According to the new law, plastic bags at grocery stores will no longer be available starting in July of next year and for everywhere else as of the following year. Also, instead of offering free designated paper bags, customers are charged 10 cents per each paper bags for their shopping.

The idea has a measurable intention to define yet another concept of expanding environmental conservation with the process of developing industrialized consumer-products and overlooks more traditional customer service approaches in favor of better economy and item advantages.

This proposal has seen some opposing concerns from the public due to fear of job loss and having to pay more for bags at the grocery store. However, the crucial need for more effective and gradual improvements towards the easier and greener product transportation business will convince people about the positive market approach of transitioning to re-useable and paper bags.

Pretty much all of the grocery companies’ organizations and markets nationwide have served to offer plastic bags for many years. These plastic bags were cheap, very easy-to-grab, hands on and ultimately plenty in majority of places in our town.

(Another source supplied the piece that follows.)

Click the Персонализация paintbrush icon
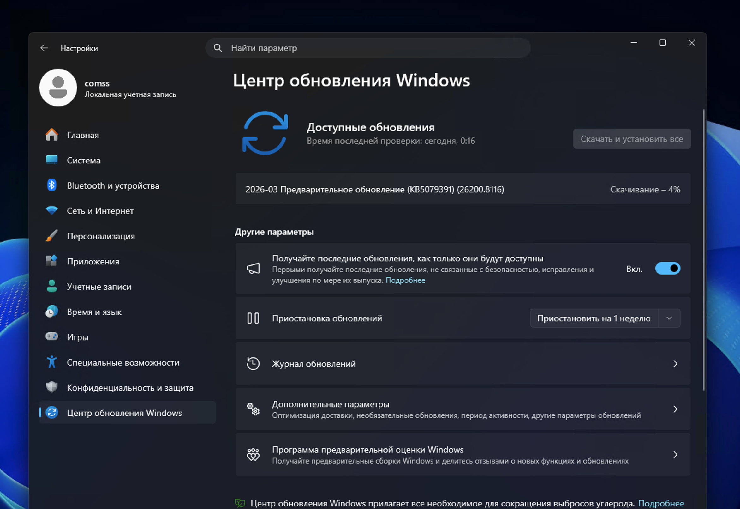click(52, 236)
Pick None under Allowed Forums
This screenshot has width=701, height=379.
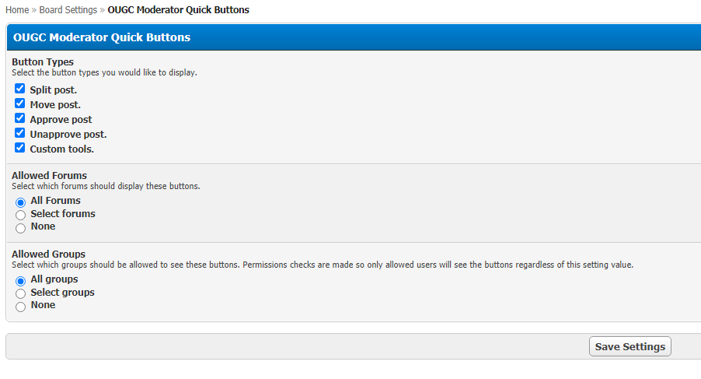pos(21,228)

We can find them in little boxes in our garage, in used factory machines, in schools, in restaurants and also all over the empty plastic machines in the street that identifies as easiest thing to carry our daily needs with it.

It proves why we always have to expect to see new changes and paying attention to the nature of any possible things happens around us. The idea to replace plastic with papers would bring essential improvement.

People might say paper is one of the most polluting industry according to natural resources methods, but permanently it would essentially conserve oil that appears to the cause infiltrating of gases into our air after when being produced in chemical engineering dispersants companies and oil petroleum factories.

According to Slate Magazine, plastic bags don’t biodegrade at all and we have to wait for UV Rays to destroy it, which would takes up to 1,000 years. Papers take much less weight to be destroyed and a shorter time to reproduce through the course of a year domestically and globally.

Paper bags are partially made of recycled paper or fiber. They contain 35 percent recycled materials and, once discarded, they can be recycled again or be torn into small pieces and fit into compost piles.

Papers are recyclable and they’re designed to decompose faster and easier than plastic which is beneficial in transportation and has diverse shape.

Overall, paper and reuse are much more purposeful than dirty plastics. Moreover, California’s ecosystem, air quality and economy are ready for a more purposeful and efficient future of a marketplace that does not sacrifice so much just to make or transport goods between stores and consumers.

It’s time now to start embracing changes in the day-to-day marketplace instead of fearing it and using that fear as an excuse to cling onto inefficient traditions.